When I wrote "feeling a little stupid..." I had reason to do that, now I see, after rereading your posting a second time. Apologies ...

In T. Spagnoly and T. Smith, A Walk Around Plugstreet, p. 65 the text writes about the former cemetery, the removal, also with a map. If the map is accurate, then you can see where the burial site was, 'projected' on your Google Earth photo I post below, marked with :

1. Rosenberg Chateau

2. Site of the original Rosenberg Chateau

3. Underhill Farm

4. Underhill Farm Cemetery

5. Red Lodge

6. Original site of Rosenberg Chateau Burial Plot

I cannot guarantee that my 'projection' is 100% accurate, but I did my best.
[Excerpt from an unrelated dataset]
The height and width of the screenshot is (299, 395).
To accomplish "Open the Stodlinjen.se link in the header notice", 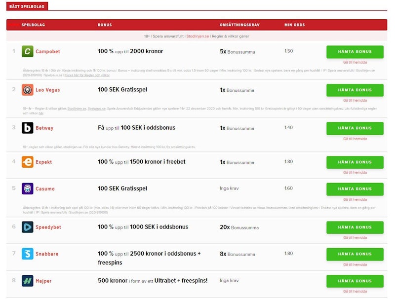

So it looks like there are trees now surrounding where the original burial plot was.

Aurel

P.S. Let me also add that it looks like the postcard Sabine posted a while ago, is not correct. That Chateau is Chateau the la Hutte, which was on the same hill, but approx. 1 km more east. (Sorry, Sabine ...)

In T. Spagnoly & T. SMith's book there are pics of the Rosenberg Chateau. (Before the war, and in ruins.) Smaller than Chateau de la Hutte, and with a square tower.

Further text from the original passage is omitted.